─── Task input ───

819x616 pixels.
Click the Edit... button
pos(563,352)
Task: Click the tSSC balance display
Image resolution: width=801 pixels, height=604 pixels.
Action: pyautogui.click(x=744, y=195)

───

:: Work instructions ::
Output these rows again without changing any character.

:: Finished exercise ::
819x616 pixels.
Click the Edit... button
pos(563,352)
Task: Click the tSSC balance display
Image resolution: width=801 pixels, height=604 pixels.
Action: pyautogui.click(x=744, y=195)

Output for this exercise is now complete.